Warum Francesco Totti zur Kirche der Madonna zur Göttlichen Liebe pilgert

Sage keiner, Rom habe genügend Kirchen. Diese hier ist etwas Besonderes. Vor den Toren der Stadt liegt das Heiligtum der Madonna zur Göttlichen Liebe. Diese Muttergottes mit dem Jesuskind, sie tut Wunder. Seit den Zeiten des Barock wallfahren die Römer scharenweise zu ihr, in Freud und Leid des Lebens. Neben der Kapelle hängen drei Säle bis zur Decke voll mit geweihten Silberherzen, Fotos, Dankesbriefen. Devotionalien besonderer Art mussten aus Platzgründen sogar ins Nachbarhaus umziehen. Dort sammeln sich, in überfüllten Vitrinen, die Sporttrophäen – als Dank der Madonna zur Göttlichen Liebe geweiht.

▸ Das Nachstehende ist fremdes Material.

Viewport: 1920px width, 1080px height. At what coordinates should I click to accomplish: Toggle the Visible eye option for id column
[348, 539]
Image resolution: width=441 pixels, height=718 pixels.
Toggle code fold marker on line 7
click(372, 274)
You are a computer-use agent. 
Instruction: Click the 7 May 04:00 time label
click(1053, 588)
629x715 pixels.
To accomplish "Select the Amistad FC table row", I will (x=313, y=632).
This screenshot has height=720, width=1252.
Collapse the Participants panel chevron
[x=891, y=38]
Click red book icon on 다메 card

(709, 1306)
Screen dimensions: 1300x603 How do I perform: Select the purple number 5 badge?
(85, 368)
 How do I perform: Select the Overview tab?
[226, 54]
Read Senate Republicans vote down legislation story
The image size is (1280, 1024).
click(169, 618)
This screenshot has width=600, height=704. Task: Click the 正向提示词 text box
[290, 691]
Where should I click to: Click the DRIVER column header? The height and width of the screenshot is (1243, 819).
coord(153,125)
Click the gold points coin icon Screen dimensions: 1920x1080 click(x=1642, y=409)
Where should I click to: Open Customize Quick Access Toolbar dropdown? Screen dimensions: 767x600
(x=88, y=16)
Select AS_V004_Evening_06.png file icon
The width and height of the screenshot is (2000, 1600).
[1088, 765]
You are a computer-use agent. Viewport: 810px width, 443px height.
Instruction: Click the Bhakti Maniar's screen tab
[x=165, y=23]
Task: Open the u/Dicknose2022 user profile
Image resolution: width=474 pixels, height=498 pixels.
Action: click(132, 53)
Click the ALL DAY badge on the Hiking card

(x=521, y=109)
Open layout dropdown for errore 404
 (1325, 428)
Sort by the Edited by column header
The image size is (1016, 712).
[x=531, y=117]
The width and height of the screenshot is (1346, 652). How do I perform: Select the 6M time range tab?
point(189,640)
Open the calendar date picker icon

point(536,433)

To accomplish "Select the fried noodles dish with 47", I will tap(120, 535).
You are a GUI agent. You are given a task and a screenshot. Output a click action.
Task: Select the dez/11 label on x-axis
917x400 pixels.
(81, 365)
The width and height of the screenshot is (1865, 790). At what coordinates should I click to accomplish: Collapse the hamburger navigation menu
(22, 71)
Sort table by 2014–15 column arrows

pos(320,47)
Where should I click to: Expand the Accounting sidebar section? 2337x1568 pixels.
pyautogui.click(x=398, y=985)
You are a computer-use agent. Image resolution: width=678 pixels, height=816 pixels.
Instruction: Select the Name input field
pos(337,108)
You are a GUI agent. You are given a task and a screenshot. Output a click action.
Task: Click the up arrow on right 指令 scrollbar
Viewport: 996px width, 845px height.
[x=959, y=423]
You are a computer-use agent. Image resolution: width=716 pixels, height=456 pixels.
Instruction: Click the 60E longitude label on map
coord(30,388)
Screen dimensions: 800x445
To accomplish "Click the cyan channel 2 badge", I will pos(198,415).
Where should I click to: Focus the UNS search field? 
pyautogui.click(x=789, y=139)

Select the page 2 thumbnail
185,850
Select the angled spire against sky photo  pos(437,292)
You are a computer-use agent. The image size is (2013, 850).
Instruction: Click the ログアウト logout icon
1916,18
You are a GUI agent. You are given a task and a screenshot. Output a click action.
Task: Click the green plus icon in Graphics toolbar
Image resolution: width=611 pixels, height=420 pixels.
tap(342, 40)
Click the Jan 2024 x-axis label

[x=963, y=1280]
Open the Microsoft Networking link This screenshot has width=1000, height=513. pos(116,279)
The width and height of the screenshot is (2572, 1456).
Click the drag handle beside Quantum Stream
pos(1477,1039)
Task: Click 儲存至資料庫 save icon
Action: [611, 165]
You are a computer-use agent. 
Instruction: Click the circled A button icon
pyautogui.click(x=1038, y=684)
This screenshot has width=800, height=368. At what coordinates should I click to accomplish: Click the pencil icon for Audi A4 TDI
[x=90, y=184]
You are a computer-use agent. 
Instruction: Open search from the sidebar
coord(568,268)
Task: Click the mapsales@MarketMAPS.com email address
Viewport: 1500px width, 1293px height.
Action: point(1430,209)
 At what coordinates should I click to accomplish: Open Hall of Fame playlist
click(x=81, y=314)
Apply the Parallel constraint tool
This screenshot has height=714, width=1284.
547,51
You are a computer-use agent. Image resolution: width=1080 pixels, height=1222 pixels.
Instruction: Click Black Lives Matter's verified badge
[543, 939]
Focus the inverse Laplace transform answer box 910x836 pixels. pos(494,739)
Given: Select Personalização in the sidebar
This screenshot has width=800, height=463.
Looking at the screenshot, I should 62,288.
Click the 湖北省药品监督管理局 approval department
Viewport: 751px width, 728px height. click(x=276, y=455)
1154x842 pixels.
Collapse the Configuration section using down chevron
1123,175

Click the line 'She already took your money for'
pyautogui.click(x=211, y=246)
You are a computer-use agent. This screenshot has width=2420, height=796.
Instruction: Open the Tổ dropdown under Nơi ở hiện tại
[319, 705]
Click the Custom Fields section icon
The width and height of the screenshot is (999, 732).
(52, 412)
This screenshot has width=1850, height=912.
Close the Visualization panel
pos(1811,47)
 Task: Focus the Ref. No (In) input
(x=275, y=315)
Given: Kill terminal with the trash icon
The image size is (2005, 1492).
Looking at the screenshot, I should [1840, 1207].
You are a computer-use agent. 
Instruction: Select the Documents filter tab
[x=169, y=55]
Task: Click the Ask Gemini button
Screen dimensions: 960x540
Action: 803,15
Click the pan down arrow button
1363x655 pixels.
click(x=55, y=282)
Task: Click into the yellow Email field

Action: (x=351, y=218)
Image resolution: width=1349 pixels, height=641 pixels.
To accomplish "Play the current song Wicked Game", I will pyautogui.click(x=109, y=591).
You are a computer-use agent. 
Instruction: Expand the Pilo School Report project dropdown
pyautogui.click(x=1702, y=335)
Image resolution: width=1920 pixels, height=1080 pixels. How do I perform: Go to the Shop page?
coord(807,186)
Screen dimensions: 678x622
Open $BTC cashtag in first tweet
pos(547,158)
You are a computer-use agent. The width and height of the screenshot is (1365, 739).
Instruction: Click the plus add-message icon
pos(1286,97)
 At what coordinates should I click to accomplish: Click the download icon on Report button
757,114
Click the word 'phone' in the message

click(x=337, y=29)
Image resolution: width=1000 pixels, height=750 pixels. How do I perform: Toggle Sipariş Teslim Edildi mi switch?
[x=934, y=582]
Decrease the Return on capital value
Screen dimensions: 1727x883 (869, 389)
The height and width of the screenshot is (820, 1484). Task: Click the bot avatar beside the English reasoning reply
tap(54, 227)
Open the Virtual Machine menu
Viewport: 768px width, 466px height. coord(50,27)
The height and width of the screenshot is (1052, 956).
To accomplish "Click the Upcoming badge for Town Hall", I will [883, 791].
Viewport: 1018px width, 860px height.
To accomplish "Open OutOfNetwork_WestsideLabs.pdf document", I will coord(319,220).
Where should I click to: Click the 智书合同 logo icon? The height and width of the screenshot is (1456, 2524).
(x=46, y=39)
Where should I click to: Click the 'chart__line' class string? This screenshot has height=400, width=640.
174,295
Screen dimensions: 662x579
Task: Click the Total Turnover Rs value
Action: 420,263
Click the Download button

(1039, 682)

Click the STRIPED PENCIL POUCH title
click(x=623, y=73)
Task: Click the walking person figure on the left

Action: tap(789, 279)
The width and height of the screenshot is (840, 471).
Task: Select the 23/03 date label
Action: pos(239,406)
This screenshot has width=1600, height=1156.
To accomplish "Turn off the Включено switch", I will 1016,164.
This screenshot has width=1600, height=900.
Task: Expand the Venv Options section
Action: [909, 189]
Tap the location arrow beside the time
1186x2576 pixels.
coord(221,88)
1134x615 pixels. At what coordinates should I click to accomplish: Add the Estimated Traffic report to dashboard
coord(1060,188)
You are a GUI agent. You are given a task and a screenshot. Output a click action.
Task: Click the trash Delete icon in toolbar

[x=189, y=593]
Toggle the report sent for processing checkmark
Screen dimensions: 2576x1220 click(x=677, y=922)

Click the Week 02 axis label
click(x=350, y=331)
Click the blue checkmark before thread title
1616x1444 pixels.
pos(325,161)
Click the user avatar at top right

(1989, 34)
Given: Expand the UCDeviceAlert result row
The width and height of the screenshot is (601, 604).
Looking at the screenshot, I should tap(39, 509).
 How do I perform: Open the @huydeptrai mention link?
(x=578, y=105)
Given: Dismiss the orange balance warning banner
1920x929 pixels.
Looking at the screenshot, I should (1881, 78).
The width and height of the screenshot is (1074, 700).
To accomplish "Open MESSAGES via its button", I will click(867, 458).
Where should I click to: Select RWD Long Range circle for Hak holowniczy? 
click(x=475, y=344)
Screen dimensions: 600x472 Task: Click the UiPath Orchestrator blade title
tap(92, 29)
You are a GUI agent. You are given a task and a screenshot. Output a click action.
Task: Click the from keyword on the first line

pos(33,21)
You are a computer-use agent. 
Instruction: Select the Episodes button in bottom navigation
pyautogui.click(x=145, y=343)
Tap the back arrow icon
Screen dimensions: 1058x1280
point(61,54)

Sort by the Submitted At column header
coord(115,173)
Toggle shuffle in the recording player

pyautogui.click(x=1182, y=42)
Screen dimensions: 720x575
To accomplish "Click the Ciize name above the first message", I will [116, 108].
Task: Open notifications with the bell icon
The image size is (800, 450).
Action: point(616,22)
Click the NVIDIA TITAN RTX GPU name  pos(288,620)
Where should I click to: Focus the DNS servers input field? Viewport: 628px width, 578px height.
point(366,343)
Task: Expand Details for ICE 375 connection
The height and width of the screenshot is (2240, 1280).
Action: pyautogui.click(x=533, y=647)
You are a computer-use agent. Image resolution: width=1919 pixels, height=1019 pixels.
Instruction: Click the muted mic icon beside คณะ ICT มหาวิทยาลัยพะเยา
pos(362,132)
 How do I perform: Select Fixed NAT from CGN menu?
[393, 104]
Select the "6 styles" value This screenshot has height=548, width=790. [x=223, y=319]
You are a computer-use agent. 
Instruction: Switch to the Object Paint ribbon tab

Von der Decke baumelt ein in Orange lackiertes Rennrad des belgischen Weltmeisters Eddy Merckx. Und an der Wand, absatzfördernd über der Verkaufstheke für Rosenkränze und Marienbildchen, hängt der Blickfang des Heiligtums schlechthin: ein Fußballtrikot. Nein: das Trikot. In Azzurro, der Farbe der italienischen Nationalelf. Es trägt die Nummer 20 und den Namenszug „Totti“.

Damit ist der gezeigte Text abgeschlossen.